Griffin is left with more testimony to hear today and a need to weigh public emotions against sober legal rules about competition.
Nearly 300 people had submitted written testimony and about 200 were heard before the hearing closed. It will continue at the Capitol auditorium at least through today to give more people a chance to be heard, with walk-in participants possibly getting an opportunity to be heard, time permitting. The Division of Financial Institutions must decide whether a merger of 25-branch Central Pacific and 22-branch City Bank is in the public interest and Griffin said he would listen to a wide range of opinions.
He did not get that yesterday, as a hall packed with City Bank supporters echoed with opposition to the merger. Both sides, however, also have submitted lengthy legal documents arguing their sides and it remains to be seen how much public opinion will matter.
It should count, said individual account-holders and operators of small businesses, who said they don't want to see City Bank's friendly service disappear.
"As soon as we allow banks to merge and take over other banks, we lose competition," said a City Bank personal account holder, Patricia Biggs.
Glenn Nohara, owner of Koga Engineering, said he has been in business locally for 30 years and employs 80 people and has done his business with City Bank for 20 years. He said he always has had great service and the bank has been attentive to his small-business needs.

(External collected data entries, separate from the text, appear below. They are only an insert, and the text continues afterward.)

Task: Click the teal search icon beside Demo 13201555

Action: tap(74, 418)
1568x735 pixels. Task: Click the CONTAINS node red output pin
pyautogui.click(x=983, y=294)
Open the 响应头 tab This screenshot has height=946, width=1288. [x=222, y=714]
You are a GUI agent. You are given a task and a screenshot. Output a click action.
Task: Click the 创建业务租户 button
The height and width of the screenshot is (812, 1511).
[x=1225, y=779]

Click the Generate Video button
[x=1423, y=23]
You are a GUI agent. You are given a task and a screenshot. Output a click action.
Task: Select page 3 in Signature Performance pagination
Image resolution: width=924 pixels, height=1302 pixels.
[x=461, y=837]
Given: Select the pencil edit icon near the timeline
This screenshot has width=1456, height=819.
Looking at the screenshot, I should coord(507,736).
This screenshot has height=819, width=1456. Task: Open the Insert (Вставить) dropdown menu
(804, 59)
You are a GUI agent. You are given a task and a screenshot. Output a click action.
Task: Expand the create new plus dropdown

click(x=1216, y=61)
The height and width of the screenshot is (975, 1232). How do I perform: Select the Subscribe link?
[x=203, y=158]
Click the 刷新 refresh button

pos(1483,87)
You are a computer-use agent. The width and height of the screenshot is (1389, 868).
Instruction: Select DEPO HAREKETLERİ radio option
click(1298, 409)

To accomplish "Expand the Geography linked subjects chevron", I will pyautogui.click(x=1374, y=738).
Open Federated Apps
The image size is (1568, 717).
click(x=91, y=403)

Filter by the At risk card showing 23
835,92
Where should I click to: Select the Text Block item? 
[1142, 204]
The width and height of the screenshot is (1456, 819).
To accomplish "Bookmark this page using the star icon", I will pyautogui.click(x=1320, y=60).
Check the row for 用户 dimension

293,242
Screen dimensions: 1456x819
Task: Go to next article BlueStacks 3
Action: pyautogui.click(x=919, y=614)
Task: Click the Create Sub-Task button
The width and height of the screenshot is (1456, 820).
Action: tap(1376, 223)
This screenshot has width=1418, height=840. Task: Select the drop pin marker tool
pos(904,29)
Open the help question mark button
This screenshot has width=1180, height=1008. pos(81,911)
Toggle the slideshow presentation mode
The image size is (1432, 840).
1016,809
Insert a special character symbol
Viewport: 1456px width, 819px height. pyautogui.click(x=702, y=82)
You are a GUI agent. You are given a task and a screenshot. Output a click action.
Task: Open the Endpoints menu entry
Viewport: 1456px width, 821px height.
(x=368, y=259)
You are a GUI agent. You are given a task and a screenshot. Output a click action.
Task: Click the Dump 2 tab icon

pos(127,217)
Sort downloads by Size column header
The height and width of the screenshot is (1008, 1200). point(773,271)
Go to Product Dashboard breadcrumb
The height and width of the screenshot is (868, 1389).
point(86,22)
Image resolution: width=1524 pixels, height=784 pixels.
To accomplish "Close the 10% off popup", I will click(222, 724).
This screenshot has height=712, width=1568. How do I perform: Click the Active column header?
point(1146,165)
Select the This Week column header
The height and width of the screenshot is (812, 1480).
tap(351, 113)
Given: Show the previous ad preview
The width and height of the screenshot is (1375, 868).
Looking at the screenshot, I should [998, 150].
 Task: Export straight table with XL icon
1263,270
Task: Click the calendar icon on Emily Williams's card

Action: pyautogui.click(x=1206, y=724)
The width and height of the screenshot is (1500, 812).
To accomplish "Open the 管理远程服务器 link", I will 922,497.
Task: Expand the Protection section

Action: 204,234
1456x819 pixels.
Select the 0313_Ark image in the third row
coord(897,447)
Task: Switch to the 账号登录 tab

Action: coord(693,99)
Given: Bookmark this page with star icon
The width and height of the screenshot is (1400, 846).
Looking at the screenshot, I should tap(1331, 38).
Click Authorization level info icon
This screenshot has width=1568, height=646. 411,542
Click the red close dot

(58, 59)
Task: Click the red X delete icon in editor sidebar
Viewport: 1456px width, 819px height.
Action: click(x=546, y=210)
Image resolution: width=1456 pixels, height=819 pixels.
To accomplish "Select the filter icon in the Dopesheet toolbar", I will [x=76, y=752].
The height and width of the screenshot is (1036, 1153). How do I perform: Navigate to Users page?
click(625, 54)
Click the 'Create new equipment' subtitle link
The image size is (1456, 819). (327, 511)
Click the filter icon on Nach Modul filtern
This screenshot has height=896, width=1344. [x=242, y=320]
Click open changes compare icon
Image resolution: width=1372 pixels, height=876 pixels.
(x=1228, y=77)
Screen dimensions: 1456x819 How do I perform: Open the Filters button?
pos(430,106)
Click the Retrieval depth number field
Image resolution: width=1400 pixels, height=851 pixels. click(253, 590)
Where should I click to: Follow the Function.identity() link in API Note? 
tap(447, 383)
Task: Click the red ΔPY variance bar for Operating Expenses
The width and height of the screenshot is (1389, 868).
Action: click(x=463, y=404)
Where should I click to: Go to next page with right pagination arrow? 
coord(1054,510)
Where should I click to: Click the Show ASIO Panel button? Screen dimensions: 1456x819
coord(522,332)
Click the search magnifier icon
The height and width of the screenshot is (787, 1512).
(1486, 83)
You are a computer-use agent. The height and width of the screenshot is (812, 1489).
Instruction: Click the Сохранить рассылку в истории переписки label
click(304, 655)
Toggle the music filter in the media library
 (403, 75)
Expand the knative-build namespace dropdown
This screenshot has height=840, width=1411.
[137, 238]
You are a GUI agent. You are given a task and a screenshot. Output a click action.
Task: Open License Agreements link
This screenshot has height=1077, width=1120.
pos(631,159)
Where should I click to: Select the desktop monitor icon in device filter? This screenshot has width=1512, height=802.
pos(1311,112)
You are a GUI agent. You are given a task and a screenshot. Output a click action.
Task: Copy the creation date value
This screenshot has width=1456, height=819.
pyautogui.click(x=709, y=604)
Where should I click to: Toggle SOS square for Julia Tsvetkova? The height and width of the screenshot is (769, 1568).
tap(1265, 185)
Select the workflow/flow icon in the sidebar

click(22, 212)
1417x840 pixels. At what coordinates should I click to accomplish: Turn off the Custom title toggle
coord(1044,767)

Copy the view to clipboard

Nohara said he fears that will be lost if the two banks merge to become a serious single competitor with the state's biggest banks.
Another holder of an individual City Bank account, Brian Fernandez, said he has lived and worked overseas and has seen what he called the adverse effect of mergers and consolidations. "The small, cost-efficient and community-friendly financial institution will be a thing of the past in Hawaii," he said.
Regardless of whether there is no forced loss of employees from either bank, as Central Pacific parent Central Pacific Financial Corp. now says will be the case, Fernandez claims there will be a tightening of policies about loans and some businesses might not qualify and could end up out of business. That would mean a loss of business in the community and some unemployment not directly related to the bank merger, but taking its own toll on employment outside the bank business, he said.
Several City Bank customers, some with individual accounts and others who are business bankers, said they had done business with Central Pacific and had treatment bad enough for them to switch banks.
Central Pacific Financial executives, who have made a direct takeover offer of shares and cash worth nearly $292 million -- at yesterday's market close -- to shareholders of City Bank parent CB Bancshares Inc., said the worries of City Bank workers and customers are not justified.
"We think this can be done in a very fair way," said Clint Arnoldus, CPF chairman, president and chief executive officer. Arnoldus, whose comments outran the three-minute time limit by at least two minutes despite warning bells, said he did not accept criticism that there will be layoffs regardless of his weekend comments that there won't.
"No layoffs means no layoffs," he said. "No employee will be involuntarily terminated" at either bank when the merger happens, except for a small group of management people who have their own severance deals, Arnoldus said.
Jobs will be saved by an ongoing hiring freeze at Central Pacific, natural attrition (usually through retirement and other voluntary departures) and relocation as Central Pacific opens branches in new areas to replace those closed where Central Pacific and City Bank are to close to each other, he said.